- O STF autorizou o Instituto Não Aceito Corrupção (INAC) a atuar como amicus curiae em ação direta de inconstitucionalidade que questiona mudanças na Lei da Ficha Limpa.
- O julgamento começa nesta sexta-feira no plenário virtual da Corte.
- O INAC apresentará memoriais e fará sustentação oral defendendo a inconstitucionalidade das mudanças promovidas pelo Congresso.
- A ministra Cármen Lúcia é relatora da ação e ressaltou a relevância institucional da atuação do INAC.
- A ação, proposta pelo Rede Sustentabilidade, contesta a flexibilização das regras de inelegibilidade e a possível aplicação retroativa de benefícios a condenados, segundo a descrição inicial.
O STF autorizou o Instituto Não Aceito Corrupção (INAC) a atuar como amicus curiae na ADI que questiona mudanças na Lei da Ficha Limpa. A decisão envolve a ministra Cármen Lúcia, relatora da ação, e ocorre no plenário virtual da Corte. O julgamento começa nesta sexta-feira.
O INAC apresentará memoriais e fará sustentação oral para defender a inconstitucionalidade das alterações aprovadas pelo Congresso Nacional. A entidade argumenta que as mudanças configuram retrocesso institucional no combate à probidade pública e à integridade eleitoral.

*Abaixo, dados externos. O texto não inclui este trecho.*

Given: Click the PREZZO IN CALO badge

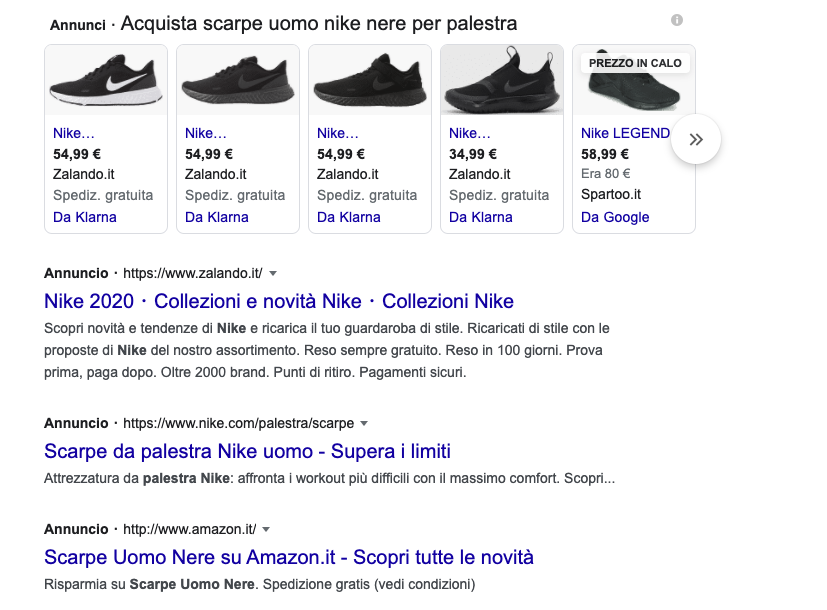Looking at the screenshot, I should (635, 63).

Cármen Lúcia reconheceu a relevância institucional do INAC ao admitir a participação da associação, que foi fundada em 2015 e atua na promoção da ética, cidadania e democracia. A magistrada ressaltou o caráter apartidário da instituição.

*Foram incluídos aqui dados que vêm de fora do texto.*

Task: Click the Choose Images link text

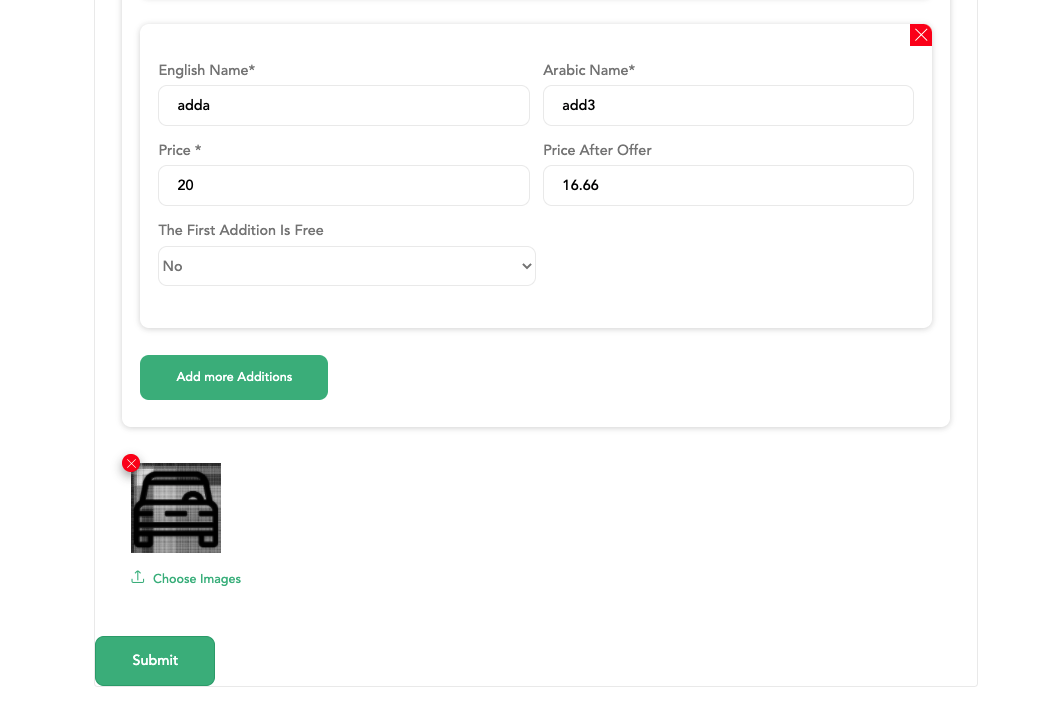Action: pyautogui.click(x=197, y=579)
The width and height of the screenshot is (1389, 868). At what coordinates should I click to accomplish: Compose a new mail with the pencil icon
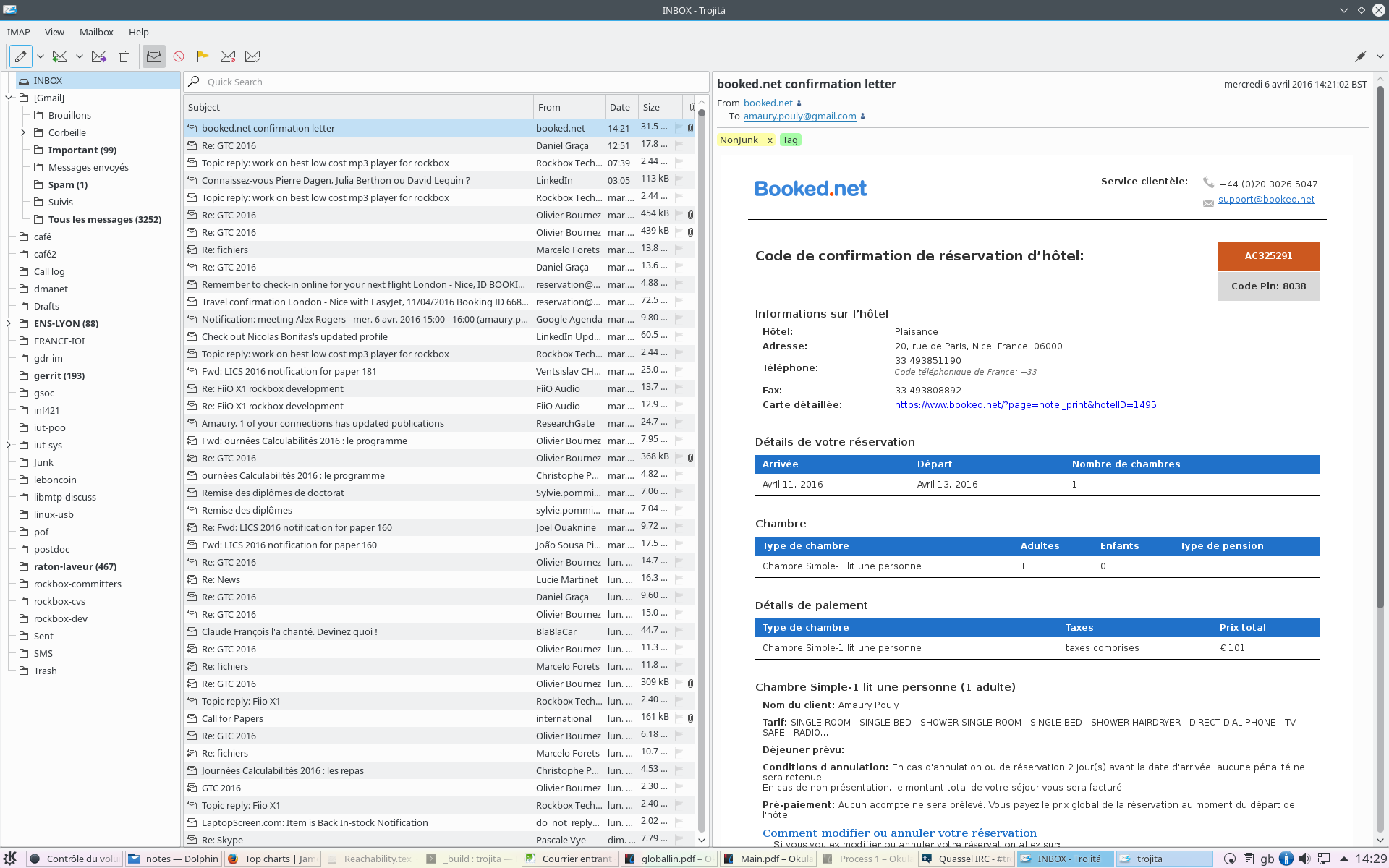21,56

A ação foi ajuizada pelo partido Rede Sustentabilidade e contesta dispositivos da nova legislação, especialmente a flexibilização de regras de inelegibilidade e a possível aplicação retroativa de benefícios a condenados pela redação original da Lei da Ficha Limpa, de 2010.

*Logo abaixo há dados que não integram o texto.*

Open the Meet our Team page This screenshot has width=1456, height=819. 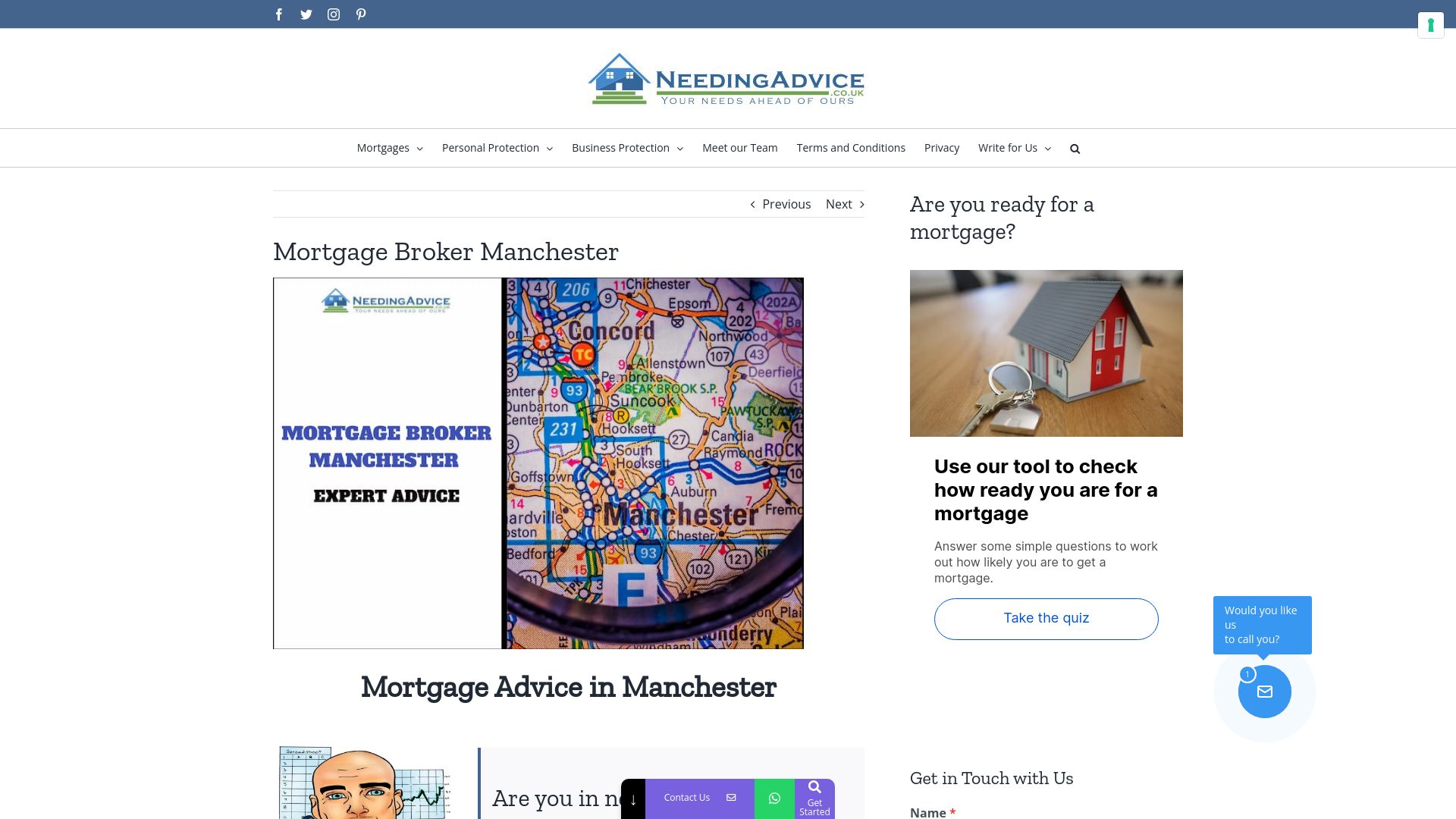click(740, 147)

Segundo a petição inicial, as mudanças fragilizam mecanismos de controle e transparência que ganharam força com a mobilização da sociedade civil. O INAC participa para defender a Constituição e a integridade do sistema eleitoral.
Roberto Livianu, presidente do INAC, afirmou que a discussão é relevante para a democracia brasileira e para manter avanços no combate à corrupção. A participação busca preservar a ética na política e a credibilidade das regras eleitorais.